Yes,in my experiment, loss(naive_packing(a, b)) == loss (packing_without_cross_contamination(a, b)), and I have checked that the "_get_unpad_data" function was replaced correctly.

khai-meetkai commented 1 week ago

@qibao77 Can you share your experimental code showing loss(naive_packing(a, b)) == loss (packing_without_cross_contamination(a, b)) ?

vgoklani commented 1 week ago

@qibao77 were you pre-training or fine-tuning?

curious, was the loss exactly matching step by step, or was that much later?

qibao77 commented 6 days ago

@qibao77 Can you share your experimental code showing loss(naive_packing(a, b)) == loss (packing_without_cross_contamination(a, b)) ?

For loss (packing_without_cross_contamination(a, b)) , the code is shown as follows: ...

self.gpt = LlamaForCausalLM.from_pretrained(
                            self.local_dir, config=self.hf_config, trust_remote_code=True, revision='main', offload_state_dict=True,attn_implementation="flash_attention_2"


attention_mask = generate_attention_mask(input_ids,special_token_end=self.tokenizer.eos_token_id,pad_token_id=self.tokenizer.pad_token_id)
model_out = self.gpt(
            input_ids=input_ids, attention_mask=attention_mask, labels=labels

For the definetion of generate_attention_mask:

def generate_attention_mask(input_ids, special_token_end=3, pad_token_id=0):
    batch_size, seq_len = input_ids.shape
    mask = torch.zeros_like(input_ids)
    for i in range(batch_size):
        current_label = 1
        for j in range(seq_len):
            if input_ids[i, j] == special_token_end:
                mask[i, j] = current_label
                current_label += 1
            elif input_ids[i, j] == pad_token_id: break 
                mask[i, j] = current_label

    return mask

For loss(naive_packing(a, b)): the function generate_attention_mask is not used, and the value of attention_mask is 1 ,excepted padding part.

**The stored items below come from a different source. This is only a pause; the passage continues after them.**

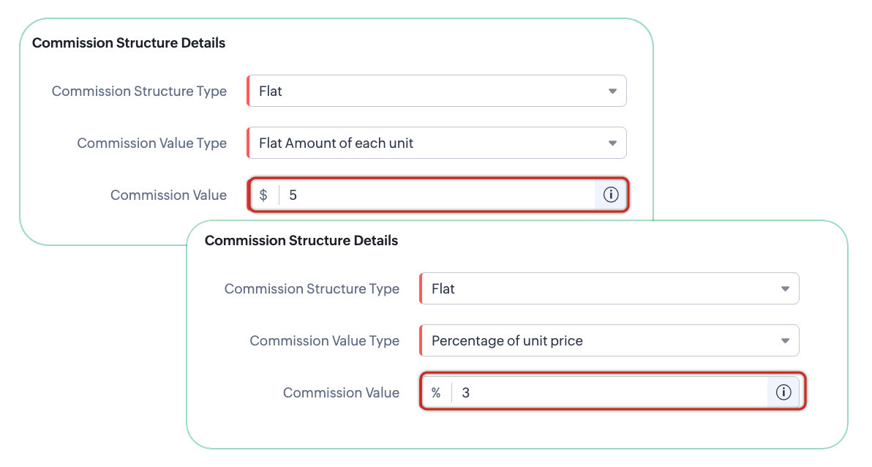
Task: Open the Percentage of unit price dropdown
Action: (x=609, y=340)
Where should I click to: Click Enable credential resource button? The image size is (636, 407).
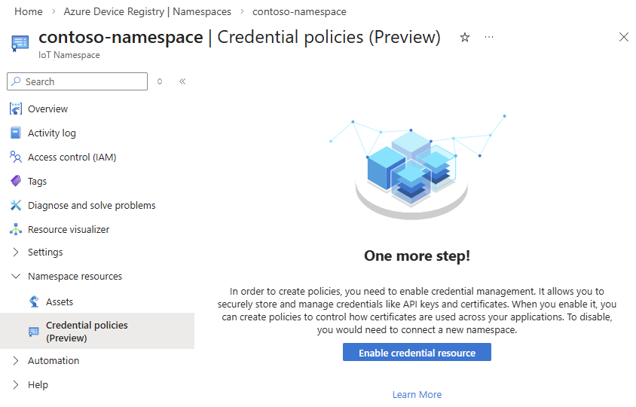pyautogui.click(x=417, y=353)
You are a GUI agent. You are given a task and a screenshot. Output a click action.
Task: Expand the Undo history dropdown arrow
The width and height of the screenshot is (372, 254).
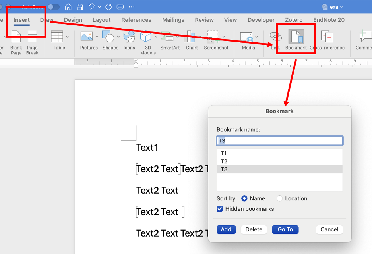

qibao77 commented 6 days ago

@qibao77 were you pre-training or fine-tuning?

curious, was the loss exactly matching step by step, or was that much later?

pre-training, matching step by step

vgoklani commented 6 days ago

@qibao77 it's unclear how you could be matching step by step if the attention masks are different.

khai-meetkai commented 4 days ago

@qibao77 actually you can run this script to see that the Naive packing will give a different loss compared with Packing without cross-contamination. In this script, assume that there are 2 data point: a = [1,2,3] b = [4, 5, 6, 7, 8] I compare the loss of: 1) loss(a) + loss(b) 2) loss(naive_pack(a, b)) 3) loss(packing_without_cross_contamination(a, b))

The result is: 1) loss(a) + loss(b) = 44.141 2) loss(naive_pack(a, b)) = 37.55 3) loss(packing_without_cross_contamination(a, b)) = 44.17

You see that Naive packing is problematic, right ?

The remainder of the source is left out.